Os desafios tecnológicos e relativos à segurança se tornarão exponencialmente maiores no Brasil quando começar a exploração comercial do petróleo localizado na camada pré-sal do oceano. Nunca se extraiu petróleo de uma profundidade tão grande. Para chegarem ao reservatório de petróleo, os dutos e as sondas de perfuração precisarão atravessar 2 quilômetros de oceano (média de profundidade da água na Bacia de Santos), 1 quilômetro de rocha (camada pós-sal) e mais 2 quilômetros da camada de sal, até chegar, então, ao pré-sal. A temperatura onde se localiza a camada pré-sal pode atingir 100 graus. O calor, aliado à alta pressão, faz com que as propriedades das rochas se alterem, amolecendo-as. Isso dificulta a perfuração porque, se o poço não for revestido de concreto rapidamente, ele se fechará. A grande vantagem do petróleo do pré-sal é ser do tipo leve, assim como o do Oriente Médio. O petróleo extraído atualmente no Brasil, bem como o da Venezuela, é do tipo pesado, de menor valor de mercado. Prestes a entrar na era do pré-sal, é preciso que o Brasil se posicione também na era pós-vazamento no Golfo do México.
Vitória da natureza
O vazamento de petróleo no mar é um dos mais frequentes – e também um dos piores – desastres ambientais de nossos dias. Na relação das tragédias dos anos 80, o derramamento de óleo no Alasca pelo petroleiro Exxon Valdez é equiparado à explosão do reator nuclear de Chernobyl. O acidente matou 250 000 aves e mamíferos, segundo uma estimativa que não incluiu peixes nem outras criaturas das profundezas. Quando o petróleo se espalha pela superfície da água, 30% dele se evapora naturalmente em dois dias. Nesse meio-tempo, o material restante inicia uma cadeia calamitosa de eventos. Na superfície, a massa negra inibe a fotossíntese dos fitoplânctons, organismos microscópicos que são a base da cadeia alimentar marinha. Quando afunda, vai matando algas, peixes, moluscos e corais até cobrir o leito do oceano com uma camada impermeável. O efeito é igualmente devastador se o óleo atinge áreas de mangue, que são os berçários da vida no mar. Quando o petroleiro Aegean Sea espalhou 72 milhões de litros de petróleo no norte da Espanha, a pesca na costa mais rica em frutos do mar do país ficou suspensa por um ano.

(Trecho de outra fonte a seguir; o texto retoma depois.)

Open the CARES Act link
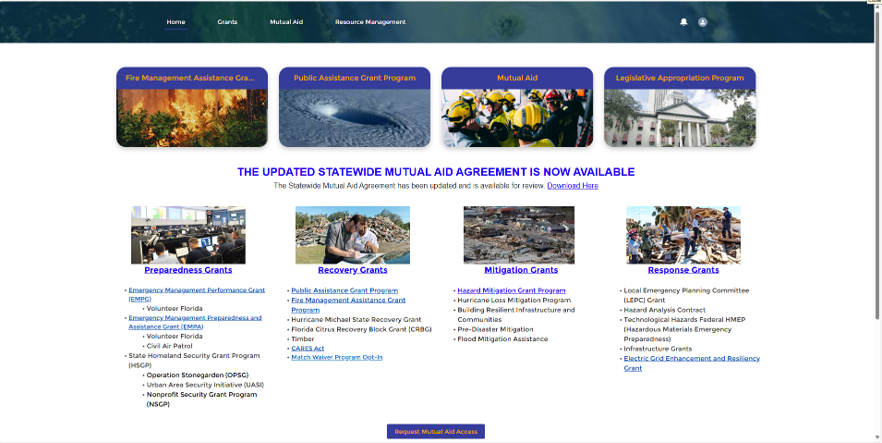Image resolution: width=882 pixels, height=443 pixels. coord(308,348)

Os estragos, felizmente, não são permanentes. Em dez ou quinze anos, a natureza encarrega-se de restabelecer o equilíbrio ecológico perturbado pelo vazamento. Os primeiros organismos a proliferar são bactérias que vivem da decomposição do petróleo. À medida que esses microrganismos limpam a água, a cadeia alimentar é refeita. Retornam os fitoplânctons, os peixes, as aves e, por fim, os mamíferos, como botos e baleias. Vestígios dos 40 milhões de litros de petróleo derramados pelo acidente do Exxon Valdez no mar do Alasca, em 1989, só podem hoje ser detectados em análises com aparelhos científicos. No fim, a vida triunfou.